Mythe de la promotion-canapé

Le mythe de la promotion-canapé est un mythe gynophobe largement répandue, qui consiste à présenter le chantage sexuel au travail comme un avantage féminin.

Fonction du mythe

Le mythe de la promotion-canapé permet d’agiter la figure de la femme tentatrice et corruptrice pour détourner l’attention de la réalité du chantage sexuel au travail, voire pour faire croire que les femmes seraient avantagées dans le monde du travail car bénéficiant de supposés passe-droits grâce à leurs charmes. Au lieu de pointer le climat de chantage sexuel consistant à discriminer les femmes refusant de se soumettre sexuellement à leur supérieur hiérarchique, on place la focale sur la femme qui a été prostituée par le supérieur, c’est-à-dire rémunérée (sous forme d’octroi d’un poste) en échange d’une service sexuel. Au lieu de se soucier des milliers de femmes évincées professionnellement pour indocilité sexuelle et de voir que ce chantage sexuel touche davantage les femmes que les hommes, on accuse les femmes de voler le travail des hommes en jouant de leurs charmes. Au fond, le mythe de la promotion-canapé présente la prostitution contrainte comme un privilège féminin.
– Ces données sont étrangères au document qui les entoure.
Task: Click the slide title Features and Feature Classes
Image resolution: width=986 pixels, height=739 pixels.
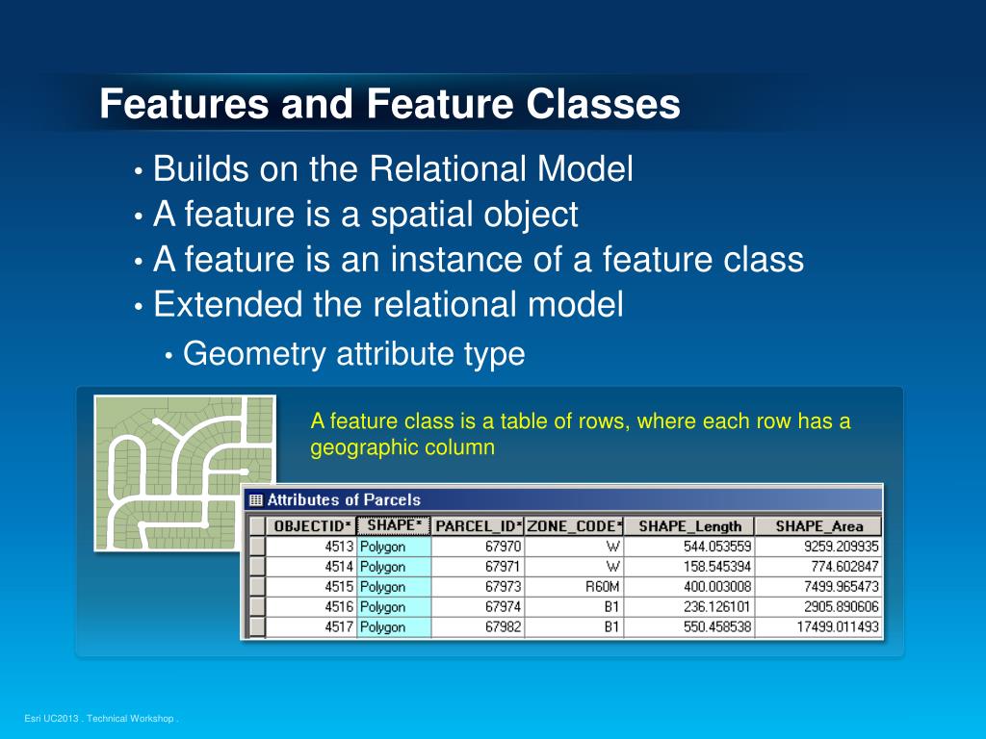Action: click(390, 104)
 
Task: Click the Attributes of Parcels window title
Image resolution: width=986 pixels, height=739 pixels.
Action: click(343, 499)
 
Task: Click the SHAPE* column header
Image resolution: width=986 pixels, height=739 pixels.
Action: click(393, 525)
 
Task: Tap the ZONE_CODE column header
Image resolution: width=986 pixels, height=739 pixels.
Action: click(574, 526)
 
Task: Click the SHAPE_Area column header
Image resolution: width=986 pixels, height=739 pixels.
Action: click(818, 526)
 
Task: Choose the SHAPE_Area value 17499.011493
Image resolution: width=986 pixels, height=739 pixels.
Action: click(823, 626)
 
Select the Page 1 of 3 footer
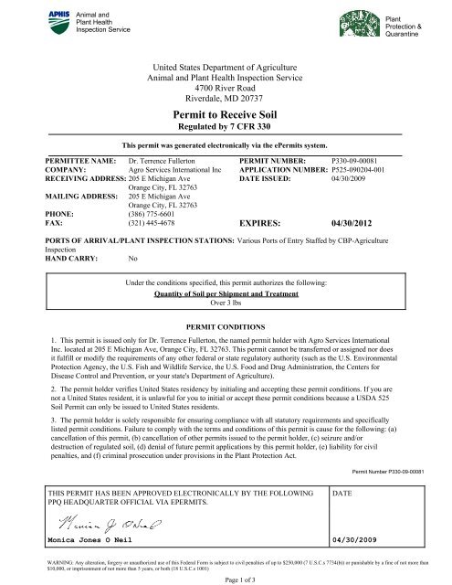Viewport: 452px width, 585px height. coord(226,579)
Promotion-canapé et violence sexuelle

Le féminisme occidentaliste considère que le terme « promotion-canapé » glamourise le chantage sexuel en le présentant comme « une chose de la vie » qu’il faut accepter ou prendre à la rigolade. Pour le féminisme occidentaliste, l’utilisation de ce terme exprime de la complaisance envers le harcèlement sexuel au travail, envers l’indexation de la valeur professionnelle d’une femme sur son obéissance sexuelle, envers la prostitution forcée et envers les viols, dont la « promotion-canapé » est une des manifestations. En France, la pénalisation du harcèlement sexuel au travail est très récente et dans les faits, la loi est rarement appliquée. Le code pénal a défini en 1992 le harcèlement sexuel comme « le fait de harceler autrui en usant d’ordres, de menaces ou de contraintes, dans le but d’obtenir des faveurs de nature sexuelle, par une personne abusant de l’autorité que lui confèrent ses fonctions ». Dans la fonction publique, le chantage à l’avancement est puni depuis 1983 par des sanctions disciplinaires prises contre les supérieurs hiérarchiques refusant « le recrutement, la titularisation, la formation, la notation, la discipline, la promotion, l’affectation ou la mutation » d’un subalterne lui ayant refusé des faveurs sexuelles ; ces dispositions furent confirmées et étendues à l’ensemble du monde du travail en 1992 par l’ajout à l’article L. 123-1 du code du travail d’une disposition similaire.

Exemples

Aux débuts de #Metoo, de nombreux commentateurs ont cru intelligent de relativiser les révélations sur le chantage sexuel dans le cinéma, le journalisme et les femmes en faisant remarquer qu’un certain nombre de femmes avait « bénéficié » (sic) de promotion-canapé.

L’avocat d’Harvey Weinstein a défendu son client en arguant que le système de promotion-canapé mis en place par Harvey Weinstein ne relevait pas de la violence sexuelle.1« Affaire Weinstein: La «promotion canapé» n’est pas du «viol» selon l’avocat du producteur », 20 Minutes, 3 mars 2018

Promotion-canapé et biais des survivants

Le fait de parler de promotion-canapé ne provient pas forcément d’une volonté de propagande misogyne, mais trouve aussi souvent racine dans un défaut d’information lié au biais des survivants. Le biais des survivants est une forme de biais de sélection consistant à surévaluer les chances de succès d’une initiative en concentrant l’attention sur les sujets ayant réussi mais qui sont des exceptions statistiques (des « survivants ») plutôt que des cas représentatifs. Par exemple, dans le cas du chantage sexuel dans le monde du cinéma, on ne verra pas les milliers de femmes évincées professionellement du fait de leur refus sexuel, puisque celles-ci n’obtiennent pas de rôles qui les rendent célèbres, et on ne verra que les femmes qui ont « couché pour réussir ». A cause du biais du survivant, on se focalisera davantage sur la réussite des quelques unes qui ont cédé au chantage sexuel que sur la masse de femmes placardisées pour ne pas avoir refusé ce chantage.

En comprenant ce biais de sélection, on comprend mieux en quoi il est irrationnel de reprocher aux accusatrices de #MeToo de « ne parler que maintenant » ou d’avoir « elles-mêmes bénéficié de promotion-canapé ». Afin d’obtenir une stabilité professionnelle et un poids médiatique leur permettant de dénoncer le chantage sexuel, de nombreuses femmes sont contraintes de se taire le temps de lancer leur carrière, voire de se plier au chantage.